I never see anything about what Mrs Barlow of Woodville did at the outbreak of the war when my two younger sisters and I and my best friend and her younger sister were evacuated out of Manchester centre with the rest of the pupils of our school. Mrs Barlow took all five of us into her home and we were treated like we were her own. As you can imagine it was a very different life to what we were used to as children of working class parents. It was a beautiful home and we all enjoyed being there.
My sisters and I only stayed until Christmas of that year as our mother was not able to cope with the separation from us. My friend and her sister stayed until Mrs Barlow died a couple of years later. The house, as you probably know, was then turned into a home for the care of the elderly of the parish. It was demolished in 1993 or thereabouts as it didn't meet the requirements of new government regulations and was replaced by the present building.
I am 87 years old now and the only one of the five of us left. I will always remember Mrs Barlow and her daughter for their kindness to five frightened little girls!!
The events leading up to the outbreak of The Second World War are well documented, so I won't need to go into that. As a precaution against children being exposed to the danger of air raids the Government decided to move them to safer areas outside the big concentrations of heavy industry. Our homes and school were in the centre of Manchester, so we had to go.

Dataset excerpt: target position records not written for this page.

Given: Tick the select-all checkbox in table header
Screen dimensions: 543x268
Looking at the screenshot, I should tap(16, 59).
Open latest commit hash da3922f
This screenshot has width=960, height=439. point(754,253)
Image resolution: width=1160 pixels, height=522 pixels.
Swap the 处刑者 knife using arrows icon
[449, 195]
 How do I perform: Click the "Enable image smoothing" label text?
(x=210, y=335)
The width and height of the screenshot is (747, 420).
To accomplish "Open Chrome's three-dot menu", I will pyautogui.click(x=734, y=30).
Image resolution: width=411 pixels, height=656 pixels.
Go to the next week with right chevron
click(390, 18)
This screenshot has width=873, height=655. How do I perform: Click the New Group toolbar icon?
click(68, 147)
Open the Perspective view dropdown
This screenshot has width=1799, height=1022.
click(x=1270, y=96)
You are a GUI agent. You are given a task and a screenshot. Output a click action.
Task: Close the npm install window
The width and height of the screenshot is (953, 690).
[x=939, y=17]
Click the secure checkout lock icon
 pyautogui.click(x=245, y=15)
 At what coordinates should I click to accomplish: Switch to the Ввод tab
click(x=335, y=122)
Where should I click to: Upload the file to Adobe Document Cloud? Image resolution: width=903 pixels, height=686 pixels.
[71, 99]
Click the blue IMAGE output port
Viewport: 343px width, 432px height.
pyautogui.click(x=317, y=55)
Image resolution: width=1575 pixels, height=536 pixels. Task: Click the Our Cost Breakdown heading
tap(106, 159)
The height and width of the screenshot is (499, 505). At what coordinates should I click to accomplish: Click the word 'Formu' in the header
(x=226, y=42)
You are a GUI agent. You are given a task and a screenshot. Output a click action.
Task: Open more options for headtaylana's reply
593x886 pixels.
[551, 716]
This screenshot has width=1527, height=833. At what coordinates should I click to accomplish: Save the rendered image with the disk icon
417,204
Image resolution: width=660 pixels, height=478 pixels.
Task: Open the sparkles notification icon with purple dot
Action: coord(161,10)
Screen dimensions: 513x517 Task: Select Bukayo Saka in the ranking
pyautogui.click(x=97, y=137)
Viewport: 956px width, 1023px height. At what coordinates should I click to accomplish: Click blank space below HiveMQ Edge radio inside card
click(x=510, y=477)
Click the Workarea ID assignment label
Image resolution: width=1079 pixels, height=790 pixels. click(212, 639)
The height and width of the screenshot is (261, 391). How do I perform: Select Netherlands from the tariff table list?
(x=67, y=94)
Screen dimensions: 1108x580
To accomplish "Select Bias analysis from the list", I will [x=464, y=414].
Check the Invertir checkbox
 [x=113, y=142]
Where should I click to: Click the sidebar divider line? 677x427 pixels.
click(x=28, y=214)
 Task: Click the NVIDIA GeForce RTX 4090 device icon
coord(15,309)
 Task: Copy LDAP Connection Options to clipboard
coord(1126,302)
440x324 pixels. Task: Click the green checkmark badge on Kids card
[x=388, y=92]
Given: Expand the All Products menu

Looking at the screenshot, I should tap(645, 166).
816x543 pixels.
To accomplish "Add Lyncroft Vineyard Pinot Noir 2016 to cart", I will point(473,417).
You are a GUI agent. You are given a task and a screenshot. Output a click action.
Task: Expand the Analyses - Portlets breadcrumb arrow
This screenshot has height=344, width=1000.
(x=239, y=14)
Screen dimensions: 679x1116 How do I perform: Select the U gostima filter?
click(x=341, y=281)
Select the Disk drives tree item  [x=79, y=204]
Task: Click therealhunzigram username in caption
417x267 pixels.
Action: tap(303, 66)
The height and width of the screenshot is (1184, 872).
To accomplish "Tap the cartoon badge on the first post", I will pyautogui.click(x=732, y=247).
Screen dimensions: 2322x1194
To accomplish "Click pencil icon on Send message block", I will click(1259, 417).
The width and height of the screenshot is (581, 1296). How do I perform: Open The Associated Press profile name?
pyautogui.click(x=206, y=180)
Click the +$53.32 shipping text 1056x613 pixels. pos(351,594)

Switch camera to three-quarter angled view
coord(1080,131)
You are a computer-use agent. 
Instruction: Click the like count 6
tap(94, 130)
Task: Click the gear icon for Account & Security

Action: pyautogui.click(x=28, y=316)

The evacuation was organised by the schools. On the morning of September 1st 1939 we assembled at school and walked with our teachers and parents to the railway station. We said goodbye to our parents and boarded the train for Marple. For children who had never moved more than a mile or two away from their homes, this was a big adventure, although for some it was quite frightening too!
On arrival at Marple Station we walked to All Saints School, where the people who were going to take us into their homes were to collect us. My two younger sisters and I along with my best friend and her younger sister were collected by Miss Groves who was the Housekeeper at Woodville Hall.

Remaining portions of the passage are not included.